As interest in alternatives to partially hydrogenated oils started to receive more attention, major seed companies began to develop commercially viable low-linolenic soy seed lines, with the first one introduced in 2005. In 2007, farmers planted 1.5 million acres of low-linolenic soybeans, producing about 1 billion pounds of low-linolenic oil. Industry sources say a 3-year lag is necessary to meet the rapidly expanding demand for this type of oil. Seed must be produced, farmers must be contracted to raise the crop, and the crop must be delivered through dedicated supply channels.

Reformulation Affects All Consumers,
Not Just Those Who Are Nutritionally Aware

Though food policies may sometimes have little direct effect on consumer food choices, they may nevertheless influence consumer diet quality through their effect on product reformulation. If reformulation includes healthier inputs, it helps create a healthier food supply for all consumers, including those who are unaware of the reformulations or of the benefits of the healthier ingredients.

The introduction of new whole-grain food products, for example, had an impact on whole-grain consumption beyond what would have been expected due to consumer choice alone. According to the Nielsen Homescan data, purchases of whole-grain processed foods, such as bread and ready-to-eat cereals, rose faster than purchases of ingredients, such as flour and rice, following the release of the Dietary Guidelines. The average share of whole-grain bread sales relative to total bread sales increased 220 percent from 1998 to 2006, while whole-wheat flour sales as a share of total flour sales rose by less than 70 percent. This suggests that the success of the Guidelines in stimulating whole-grain consumption was not due solely or even primarily to consumers reading and acting upon the new advice. Instead, much of the increase in whole grain consumption likely resulted from product reformulations that increased the supply of whole grains in commonly consumed foods. As a result, even consumers who were unaware that their favorite brand had been reformulated ended up consuming higher quantities of whole grains. Fewer consumers made the conscious decision to purchase whole-grain flour and rice.

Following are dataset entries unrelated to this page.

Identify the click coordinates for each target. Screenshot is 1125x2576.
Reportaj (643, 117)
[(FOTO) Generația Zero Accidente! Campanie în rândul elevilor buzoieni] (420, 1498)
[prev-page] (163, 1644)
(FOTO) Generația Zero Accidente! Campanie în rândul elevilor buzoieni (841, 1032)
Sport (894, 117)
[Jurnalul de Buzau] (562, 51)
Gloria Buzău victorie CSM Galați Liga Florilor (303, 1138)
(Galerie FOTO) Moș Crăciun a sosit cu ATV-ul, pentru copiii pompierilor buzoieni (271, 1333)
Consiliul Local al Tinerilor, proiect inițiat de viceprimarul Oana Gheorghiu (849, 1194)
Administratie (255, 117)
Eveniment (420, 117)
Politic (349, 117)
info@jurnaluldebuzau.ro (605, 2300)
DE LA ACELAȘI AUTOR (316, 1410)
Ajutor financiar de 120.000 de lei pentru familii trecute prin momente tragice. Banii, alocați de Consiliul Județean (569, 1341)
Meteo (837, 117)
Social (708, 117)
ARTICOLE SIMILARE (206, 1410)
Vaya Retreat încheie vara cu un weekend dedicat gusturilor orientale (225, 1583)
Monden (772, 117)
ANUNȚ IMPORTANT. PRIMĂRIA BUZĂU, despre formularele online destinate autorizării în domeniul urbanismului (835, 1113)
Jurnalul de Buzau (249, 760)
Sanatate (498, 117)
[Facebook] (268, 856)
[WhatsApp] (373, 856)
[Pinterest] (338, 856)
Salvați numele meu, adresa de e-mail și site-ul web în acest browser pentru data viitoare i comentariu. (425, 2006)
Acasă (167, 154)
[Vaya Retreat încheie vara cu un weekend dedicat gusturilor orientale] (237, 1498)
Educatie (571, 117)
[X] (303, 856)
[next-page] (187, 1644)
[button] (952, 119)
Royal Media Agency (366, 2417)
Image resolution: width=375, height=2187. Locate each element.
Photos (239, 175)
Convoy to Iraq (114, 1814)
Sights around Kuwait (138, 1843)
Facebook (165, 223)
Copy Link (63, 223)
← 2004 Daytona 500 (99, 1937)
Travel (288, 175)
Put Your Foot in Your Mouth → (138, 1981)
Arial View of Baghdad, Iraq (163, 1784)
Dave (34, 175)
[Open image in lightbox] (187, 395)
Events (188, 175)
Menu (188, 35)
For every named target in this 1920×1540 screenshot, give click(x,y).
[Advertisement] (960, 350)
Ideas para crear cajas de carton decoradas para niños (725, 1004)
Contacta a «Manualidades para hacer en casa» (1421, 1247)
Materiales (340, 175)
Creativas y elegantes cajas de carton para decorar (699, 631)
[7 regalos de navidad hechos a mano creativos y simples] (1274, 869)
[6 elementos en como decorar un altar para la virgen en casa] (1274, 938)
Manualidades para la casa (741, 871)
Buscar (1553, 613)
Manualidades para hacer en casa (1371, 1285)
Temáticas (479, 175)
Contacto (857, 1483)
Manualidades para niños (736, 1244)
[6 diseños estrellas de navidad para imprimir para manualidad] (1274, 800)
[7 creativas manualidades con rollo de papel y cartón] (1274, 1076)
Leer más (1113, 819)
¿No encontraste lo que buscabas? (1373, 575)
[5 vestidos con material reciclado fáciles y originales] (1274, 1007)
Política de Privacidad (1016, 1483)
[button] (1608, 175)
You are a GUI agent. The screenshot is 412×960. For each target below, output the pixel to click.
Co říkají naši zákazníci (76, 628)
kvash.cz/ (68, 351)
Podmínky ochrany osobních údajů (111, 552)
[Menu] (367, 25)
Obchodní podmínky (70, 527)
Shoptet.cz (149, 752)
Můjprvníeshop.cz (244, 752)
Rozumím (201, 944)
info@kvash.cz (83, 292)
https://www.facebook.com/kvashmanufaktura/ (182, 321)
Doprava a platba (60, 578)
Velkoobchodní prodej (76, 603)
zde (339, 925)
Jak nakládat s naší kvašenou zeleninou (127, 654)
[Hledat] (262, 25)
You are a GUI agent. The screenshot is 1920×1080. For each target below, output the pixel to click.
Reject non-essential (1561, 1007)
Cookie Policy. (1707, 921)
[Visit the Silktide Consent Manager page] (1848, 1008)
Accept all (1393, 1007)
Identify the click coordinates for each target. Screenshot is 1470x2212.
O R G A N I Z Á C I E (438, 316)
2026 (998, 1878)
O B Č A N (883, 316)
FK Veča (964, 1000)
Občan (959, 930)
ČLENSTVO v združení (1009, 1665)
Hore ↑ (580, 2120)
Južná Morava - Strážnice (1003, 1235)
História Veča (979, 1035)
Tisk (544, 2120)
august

Reformulations Do Not Always Result in Healthier Diets

Though manufacturers’ responsiveness to food policies provides policymakers with an indirect means to help Americans change the way they eat, reformulations and consumers’ reaction to them may not always result in healthier diets. For one thing, diet quality changes due to reformulations are not always unambiguously positive. Many “whole-grain” products, for example, are not 100 percent whole grain and in some cases, sugar, salt, or fat is added to increase the palatability of whole-grain foods. As a result, the overall nutritional profile of the reformulated food may be diminished.

The substitute ingredients used in reformulations also may not lead to healthy food choices. For example, though removing trans fat from processed foods is an unqualified improvement in product healthfulness, the shift away from trans fats has not resulted in the same nutritional improvement across food categories. Product-Scan data indicate that relatively healthful oil substitutes have been used in chips, while less healthful oils dominate in reformulated cookies. Fifty-six percent of chips with the claim “no trans fat” in 2005-06 contained sunflower oil; 42 percent, corn oil; and 23 percent, canola oil. In contrast, some cookies claiming “no trans fat” in 2005-06 had been reformulated with saturated fats: 28 percent contained palm oil and 17 percent used butter. Saturated fat is not a healthy food choice.

In addition, the overall health effects of reformulation, even healthy reformulations, can be muddled by the “halo” effect, in which consumers eat more of a product than they would otherwise because they think it is “healthy.” For example, consumers who were satisfied with two regular cookies may decide to eat five “healthy” no-trans-fat cookies, leading to elevated calorie and saturated fat intake. The result could be a reduction in overall diet quality.

Manufacturers’ responsiveness to food policy provides policymakers with a policy lever for affecting diet quality for large numbers of consumers. Effective use of this lever can help stimulate a chain reaction leading to healthy food reformulations and a more nutritious food supply.